How tech could transform the future of healthcare

How tech could transform the future of healthcare

Mark Blatt, who is both a medical doctor and a business school graduate, had a revelation in the mid-1990s. This was before there was Skype, or Apple’s Face Time or smartphones with video. He was then a managing partner for a family medical practice when he went “on call” for the first time, covering the bases over a holiday weekend for 12 primary care doctors.

Blatt received about 200 phone calls between 7am and noon that he had to triage. “By noon I had taken care of more people than I did in a whole week in the office. I had probably done something substantive for about 80% and around 20% of them needed some sort of follow-up test or care,” he says.

“I sat back and realised this was not a bad idea. It wasn’t just improving cost savings by 3% or 4% – it was actually changing the care into an affordable product.”

The lesson stuck. Now Blatt is the worldwide medical director for Intel at a time when everyone is desperate for ways to cut healthcare costs without sacrificing – and possibly improving – patient outcomes.

Healthcare in the United States, in all its forms, including Medicare, is probably the nation’s most formidable economic challenge. Today’s US healthcare industry is unsustainable, with the world’s most unaffordable fixed-cost infrastructure, said Blatt.

It’s “in a bubble. What the US needs is a Moore’s law for healthcare. Let’s double the number of people we see and cut the cost in half.”

Some would suggest the clearest path to that goal would be to adopt healthcare systems closer to those of other major industrialised countries, which typically spend about half the amount per capita that the US spends, often with better health outcomes.

But Blatt’s ideas cut another path to savings, with the tools already in place for execution. “Most of you have a smartphone, which is capable of video communications with anyone anywhere on the planet,” Blatt said. Then he asked: “How many times have you been to the doctor in the last year when he didn’t touch you?” The implication was clear. We don’t need time- and money-consuming, face-to-face doctor visits nearly as much as we make them.

For the last decade, Intel has been pioneering telemedicine systems that substitute virtual connections for face-to-face doctor visits for large patient populations.

The experience holds lessons for the healthcare system in the US, Blatt suggested. To achieve major gains in healthcare in the US would take a new workflow approach that merges nearly all of the trends in digital technology to create co-ordinated communications and control matrices that would connect patients, clinicians and care facilities.

In addition to slashing the number of doctor’s visits to save money, Blatt sees another “fundamental” problem – co-ordination.

“Did you ever show up to a specialist and he doesn’t know why you’re there because the primary care doctor didn’t tell him? Did your doctor’s office ever call you and say ‘Come in and we’ll tell you your test results’, but when you get there no one can find the test results?

“We practice healthcare the same way we did – not in the twentieth century but the nineteenth century.”

Intel, in partnership with GE, today offers hospitals large-scale remote health management systems for regional populations.

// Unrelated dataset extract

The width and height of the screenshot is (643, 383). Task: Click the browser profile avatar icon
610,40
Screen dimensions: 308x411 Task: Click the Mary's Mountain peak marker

It also has joined with the Mayo Clinic to launch a telehealth home-monitoring system for chronically ill patients.

In addition, the company also co-founded mPowering Frontline Health Workers, a US Agency for International Development project advancing mobile health technologies in developing countries.

In related projects in China, India, Brazil and the Middle East, Intel is involved in telemedicine pilots focused on refining “high volume routine care” systems that largely eliminate the need for face-to-face visits between doctors and patients.